Facing low inflation, BOJ to mull steps to make stimulus sustainable

FAN Editor
FILE PHOTO: A Japanese flag flutters atop the Bank of Japan building in Tokyo
FILE PHOTO: A Japanese flag flutters atop the Bank of Japan building in Tokyo, Japan, September 21, 2016. REUTERS/Toru Hanai/File Photo

July 26, 2018

By Leika Kihara

TOKYO (Reuters) – The Bank of Japan will next week consider changes to its massive stimulus program to make it more sustainable, such as allowing greater swings in interest rates and widening its stock-buying selection, people familiar with its thinking said.

The changes, although small, would be the first since 2016 and the latest sign Governor Haruhiko Kuroda is gradually walking away from his radical stimulus program deployed five years ago to shock the public out of a sticky deflationary mindset.

They would also come as a recent slew of soft data is seen forcing the central bank to trim its price forecasts at the July 30-31 rate review, and concede that inflation will fall short of its 2 percent target up to three years from now.

After half a decade of heavy money printing failed to fire up inflation, BOJ policymakers are caught in a bind.

While the BOJ would struggle to justify whittling down stimulus with inflation still distant from its target, it is nonetheless under pressure to address the rising cost of prolonged easing, such as the hit to bank profits from near-zero rates, which would require raising rates.

The nine-member board will thus discuss ways to make its policy more sustainable, mainly via tweaks to its asset-buying techniques and guidance on its yield targets, the sources said.

“If achievement of the price target takes time, the BOJ’s policy will last longer. That means the cost of easing will keep accumulating,” one of the sources said on condition of anonymity due to the sensitivity of the matter.

SEVERAL OPTIONS EYED

Sources have told Reuters the BOJ, facing stubbornly low inflation, is in unusually active discussions on making tweaks to its rate policy and stock-buying techniques.

Under its yield curve control (YCC) policy, the BOJ pledges to guide short-term interest rates at minus 0.1 percent and 10-year bond yields around zero percent. It also buys government bonds and risky assets, such as exchange-traded funds (ETF) and corporate bonds, to flood markets with cash.
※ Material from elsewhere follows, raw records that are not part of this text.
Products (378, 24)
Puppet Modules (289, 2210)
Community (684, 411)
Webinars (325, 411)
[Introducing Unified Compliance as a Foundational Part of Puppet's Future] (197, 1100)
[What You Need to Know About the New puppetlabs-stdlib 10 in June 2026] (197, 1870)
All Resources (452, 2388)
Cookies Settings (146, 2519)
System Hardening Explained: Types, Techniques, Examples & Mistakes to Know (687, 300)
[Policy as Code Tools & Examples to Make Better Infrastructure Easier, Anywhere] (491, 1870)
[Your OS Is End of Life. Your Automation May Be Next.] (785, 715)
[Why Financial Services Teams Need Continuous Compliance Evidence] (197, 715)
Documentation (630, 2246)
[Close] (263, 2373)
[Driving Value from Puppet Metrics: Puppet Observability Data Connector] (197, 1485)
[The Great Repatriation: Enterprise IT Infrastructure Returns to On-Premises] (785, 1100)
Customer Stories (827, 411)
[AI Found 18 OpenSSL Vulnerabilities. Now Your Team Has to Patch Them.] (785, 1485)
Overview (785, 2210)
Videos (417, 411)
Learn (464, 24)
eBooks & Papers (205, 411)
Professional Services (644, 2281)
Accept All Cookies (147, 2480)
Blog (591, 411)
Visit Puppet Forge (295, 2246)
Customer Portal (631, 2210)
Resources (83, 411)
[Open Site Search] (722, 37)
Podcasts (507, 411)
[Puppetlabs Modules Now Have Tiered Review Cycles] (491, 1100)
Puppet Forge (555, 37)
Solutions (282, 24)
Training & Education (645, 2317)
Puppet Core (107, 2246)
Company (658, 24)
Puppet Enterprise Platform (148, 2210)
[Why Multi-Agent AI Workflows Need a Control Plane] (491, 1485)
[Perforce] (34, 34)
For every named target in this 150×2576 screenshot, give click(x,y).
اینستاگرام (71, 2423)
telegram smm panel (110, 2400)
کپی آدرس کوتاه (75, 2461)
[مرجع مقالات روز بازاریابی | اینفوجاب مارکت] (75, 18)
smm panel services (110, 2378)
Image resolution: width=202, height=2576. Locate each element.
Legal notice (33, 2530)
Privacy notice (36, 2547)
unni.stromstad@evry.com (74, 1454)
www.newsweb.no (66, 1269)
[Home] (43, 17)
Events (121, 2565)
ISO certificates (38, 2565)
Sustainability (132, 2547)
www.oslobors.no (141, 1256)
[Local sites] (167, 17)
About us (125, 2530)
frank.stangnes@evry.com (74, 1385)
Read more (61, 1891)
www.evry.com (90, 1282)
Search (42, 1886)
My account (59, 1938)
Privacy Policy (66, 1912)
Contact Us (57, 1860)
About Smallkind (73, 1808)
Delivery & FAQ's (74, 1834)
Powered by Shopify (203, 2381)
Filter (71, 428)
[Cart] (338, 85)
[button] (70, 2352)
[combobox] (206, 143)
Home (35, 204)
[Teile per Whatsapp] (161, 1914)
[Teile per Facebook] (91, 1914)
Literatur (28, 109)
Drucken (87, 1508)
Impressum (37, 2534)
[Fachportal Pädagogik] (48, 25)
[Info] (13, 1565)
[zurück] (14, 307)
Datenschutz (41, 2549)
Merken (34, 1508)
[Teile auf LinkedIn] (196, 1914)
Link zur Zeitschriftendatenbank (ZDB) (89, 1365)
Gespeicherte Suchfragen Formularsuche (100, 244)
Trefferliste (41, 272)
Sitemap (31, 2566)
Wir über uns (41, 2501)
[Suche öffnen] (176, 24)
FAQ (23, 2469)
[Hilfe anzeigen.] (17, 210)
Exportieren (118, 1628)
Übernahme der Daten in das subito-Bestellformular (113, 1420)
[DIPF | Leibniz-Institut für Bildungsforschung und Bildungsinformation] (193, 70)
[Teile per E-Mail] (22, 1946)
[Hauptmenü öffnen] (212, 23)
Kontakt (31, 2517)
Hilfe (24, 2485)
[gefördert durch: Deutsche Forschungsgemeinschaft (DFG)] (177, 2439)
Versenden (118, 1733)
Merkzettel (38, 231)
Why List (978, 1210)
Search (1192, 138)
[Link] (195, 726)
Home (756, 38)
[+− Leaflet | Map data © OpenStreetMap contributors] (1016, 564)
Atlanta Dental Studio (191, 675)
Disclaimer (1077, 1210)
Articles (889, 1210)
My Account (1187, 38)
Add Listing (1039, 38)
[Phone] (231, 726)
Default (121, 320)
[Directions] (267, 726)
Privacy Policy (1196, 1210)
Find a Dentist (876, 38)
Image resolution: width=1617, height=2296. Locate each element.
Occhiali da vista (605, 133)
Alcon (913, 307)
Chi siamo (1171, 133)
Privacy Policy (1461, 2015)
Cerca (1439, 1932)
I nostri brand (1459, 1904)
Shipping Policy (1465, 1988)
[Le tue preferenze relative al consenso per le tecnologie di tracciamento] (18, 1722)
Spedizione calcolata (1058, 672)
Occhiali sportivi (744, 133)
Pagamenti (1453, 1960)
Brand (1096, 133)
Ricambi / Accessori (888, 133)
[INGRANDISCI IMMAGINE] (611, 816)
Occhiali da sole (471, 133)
Several options are on the table with a final decision on which steps to take dependent on how big the downgrade in the board’s price projections could be, the sources said.

Among them would be to tweak the language of the BOJ’s policy statement to allow yields to rise more naturally, they said.

Markets now consider 0.11 percent as the BOJ’s line in the sand as the bank has repeatedly intervened to prevent 10-year yields from rising above that level, despite insisting it has no set range in mind in guiding long-term rates around zero.

The BOJ will keep its yield targets intact but could signal that it would allow long-term rates to move more flexibly, either by tweaking its policy statement or through Kuroda’s comments at his post-meeting briefing, the sources said.

The central bank could also make operational changes to the way it buys bonds and ETFs, a nod to critics who say the bank’s huge purchases are drying up market liquidity and distorting price action, they say. For details on options, please see FACTBOX.

While allowing long-term rates to rise more could help ease the pain on banks, the BOJ could struggle to justify such a move when inflation remains distant from its target, analysts say.

At the July rate review, the BOJ will also issue a quarterly report with new growth and inflation projections. The report will also look into structural factors weighing on inflation.